この住宅が日本全国の中でもなかなか見れない珍しい住宅とのこと。
実は裁判所だった
今西住宅はいつでも見学が出来るという家ではない。
約一か月ほど前に奈良県今井町を訪れた際にはこの今西住宅は見学不可であった。
この日は今井町のイベントという事もあり、一般に有料開放をされていた。
今西住宅は今井町の中でも最も古く、
今から350年前に建てられたものであるとの事。
この今西住宅は何をしていたのかというと、
裁判所の役割を担っていたのだとか・・・
江戸時代、今井町でのもめごとや事件など、
特別自治区としてこの今西家で罪人の処罰をしていたとの事。
江戸時代の裁判所というと、遠山の金さん。
テレビで見たお奉行所のイメージと同じく、
地面に対して座敷を高く作ってある。
ここは建物内ではあるが、誰もが立ち入れる場として想定されており、
座敷のプライベート空間との境界をはっきりさせるため、高く作っているのだとか。
また、建物内ではあるものの、天戸のような板づくりの戸があるのも
座敷との区別を明確にしているのだとか。
罪人を裁くために住宅って日本全国でも珍しい。
こちらは広間から2階を撮影したもの。
左右に扉のようなものがあるが・・・
これは罪人の罪を白状させるための拷問を行う部屋なのだとか。
左が男性部屋、右が女性部屋。
部屋の下で火を焚いて、煙で炙ることで自白を促すとの事。
建物の構造が現代技術をもってしても再現できない
吹き抜けの天井。
大きな梁が3本あるが、手前の1本は昭和時代のもの。
奥の2本は建築当時の梁。
手前の1本は重要文化財の認定にあたり、耐久性の基準を満たない梁を新たなものに変えたそうな。
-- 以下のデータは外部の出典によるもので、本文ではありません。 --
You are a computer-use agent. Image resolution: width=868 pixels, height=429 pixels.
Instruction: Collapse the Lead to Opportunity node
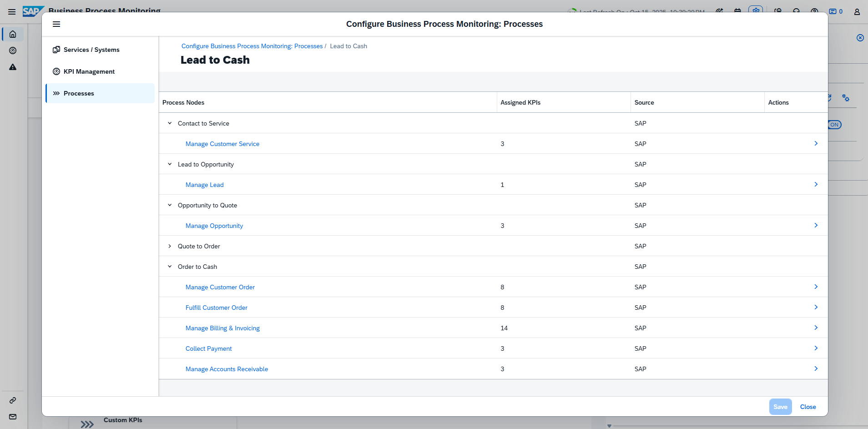(x=170, y=164)
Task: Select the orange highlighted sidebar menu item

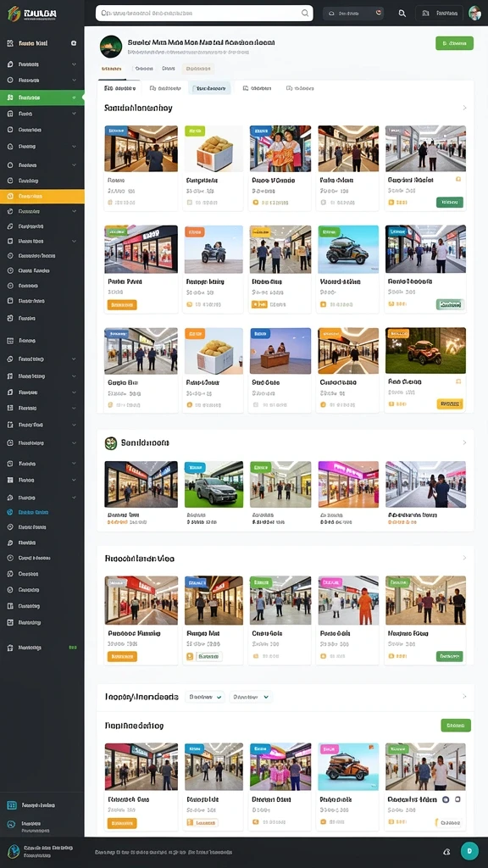Action: 42,196
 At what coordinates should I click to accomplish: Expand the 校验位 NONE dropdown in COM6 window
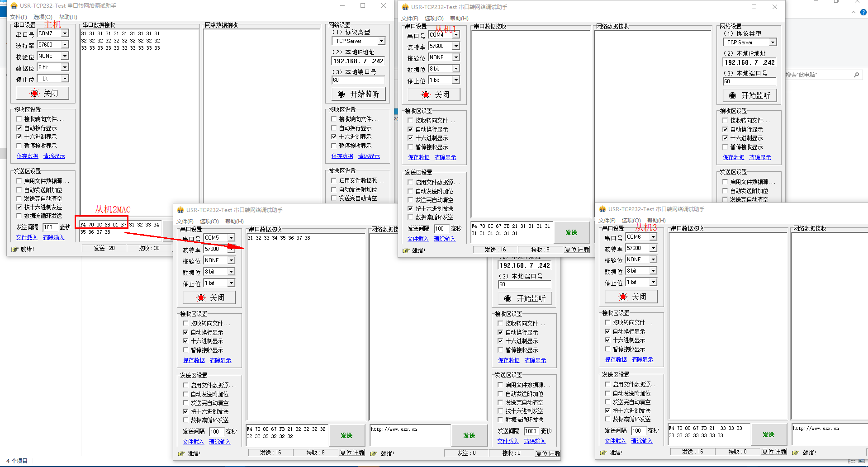click(x=653, y=259)
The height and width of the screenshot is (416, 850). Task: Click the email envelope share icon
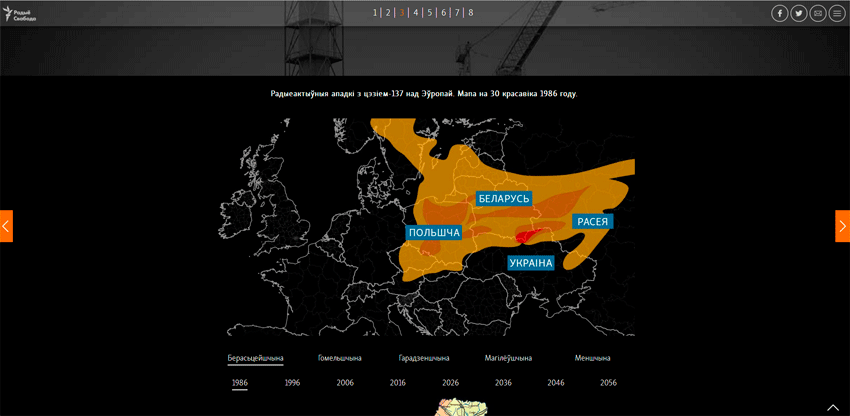click(818, 13)
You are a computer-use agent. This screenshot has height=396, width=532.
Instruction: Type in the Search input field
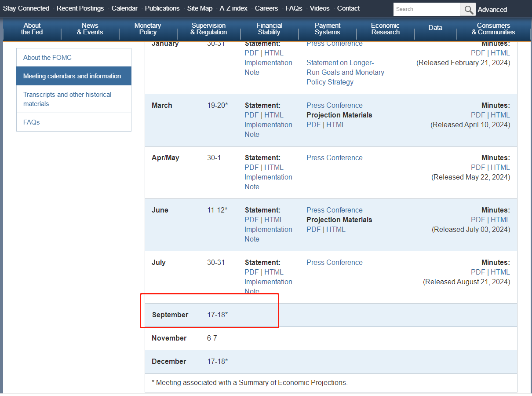(x=426, y=9)
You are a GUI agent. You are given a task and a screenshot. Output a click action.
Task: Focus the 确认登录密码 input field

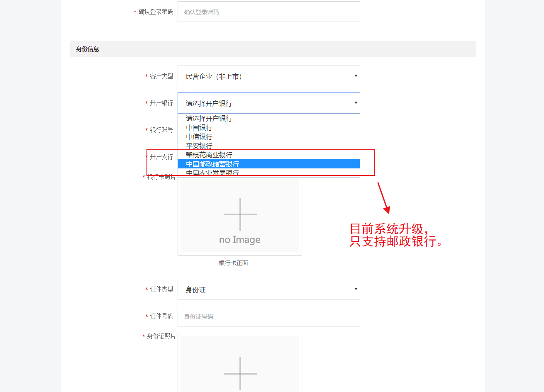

阪神淡路大震災の時、この住宅も大いに揺れたが、建築当時の梁はひびもなく、震災に耐えたが、新たな梁は写真の通り、大きなひびが入ったとの事。
木の乾燥が足らなかったのか、昔の時代は木の選定や加工に対してのかなりの耐久基準を考慮されていたのだろう。
長年煙にいぶされる事も考慮されていたのか、昔の梁は阪神大震災の揺れにも耐えたそうだ。
この家の耐震性能は住宅専門家も一目置いているようで、
よく見学にこられるそう。
三本の大きな梁を複雑な構造で支えている。
地震が来ると真っ先に瓦を落として建物を守るという構造。
説明によるとこの住宅、
地震が来ると真っ先に重たい瓦がガラガラと下に落ちるような設計になっているのだとか・・・
重たい瓦を落とすことで建物の崩壊を防ぐ。
なんともそこまで考え抜かれた家なのか・・・
長い時間で培われた自然の摂理や原理を活かした、昔の人の知恵と知識って凄いものだ。
この家を訪れてみて改めてそう思った。